Hoewel de medeverdachten hun eigen rol bij het geweld en de vrijheidsberoving wellicht kleiner hebben gemaakt of daarover in het geheel niet hebben verklaard, doet dit op zich niet af aan de betrouwbaarheid van de verklaringen in het algemeen. Daarbij stelt de rechtbank vast dat de verklaringen steun vinden in andere bewijsmiddelen, waaronder de verklaring van [aangever 2]. Daarbij weegt de rechtbank mee dat de medeverdachten in hun verklaringen ook zichzelf belasten. Dit betekent dat de rechtbank, anders dan de raadsman, de getuigenverklaringen van [medeverdachte 2] en [medeverdachte 1] bruikbaar acht voor het bewijs.
De rol van verdachte
Uit onderzoek naar de telefoon van verdachte blijkt dat deze gedurende het incident een CELL ID aanstraalt in de omgeving van [hotel] [14] , evenals de telefoons van medeverdachten [medeverdachte 1] [15] , [medeverdachte 2] [16] , [medeverdachte 4] [17] en [persoon 2] [18] . Ook blijkt dat verdachte gedurende het incident meermalen contact heeft gehad met de medeverdachten [medeverdachte 1] en [medeverdachte 4]. [19] Om 01:55 uur straalt de telefoon aan in de buurt van de pinautomaat op [straatnaam 2], vervolgens weer in de buurt van [hotel]. [20]
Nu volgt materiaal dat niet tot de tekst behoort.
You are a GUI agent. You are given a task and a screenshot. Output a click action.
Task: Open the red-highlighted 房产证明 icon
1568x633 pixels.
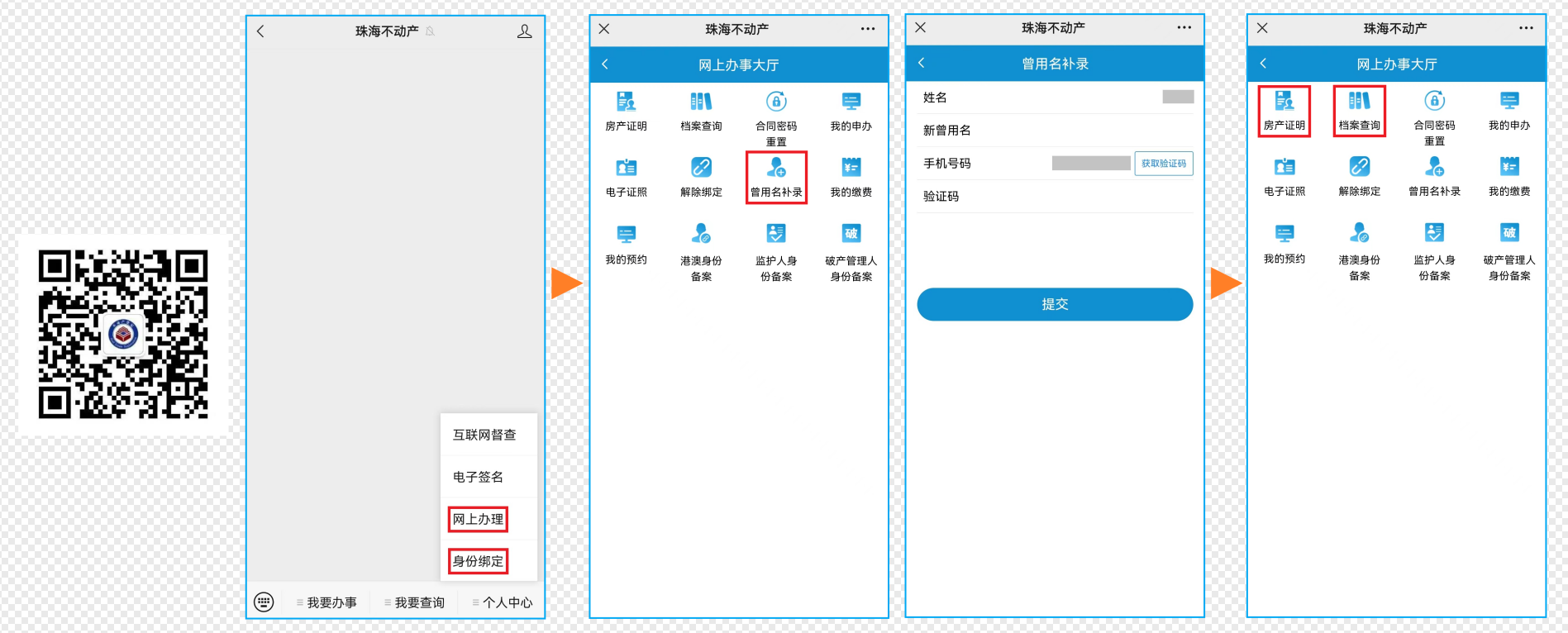(1284, 111)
In de telefoon van verdachte zijn meerdere foto’s van de applicatie ‘[applicatie]’ aangetroffen die dateren van 29 november 2021, één dag na het incident. [applicatie] is ook op 29 november 2021 geïnstalleerd. Die dag is in [applicatie] 0,03382996 aan bitcoins ontvangen (ter waarde van 1708,09 euro). In de telefoon van [medeverdachte 1] is een foto aangetroffen waarbij die dag (29 november 2021) die precieze hoeveelheid bitcoins met succes werd verstuurd. [21]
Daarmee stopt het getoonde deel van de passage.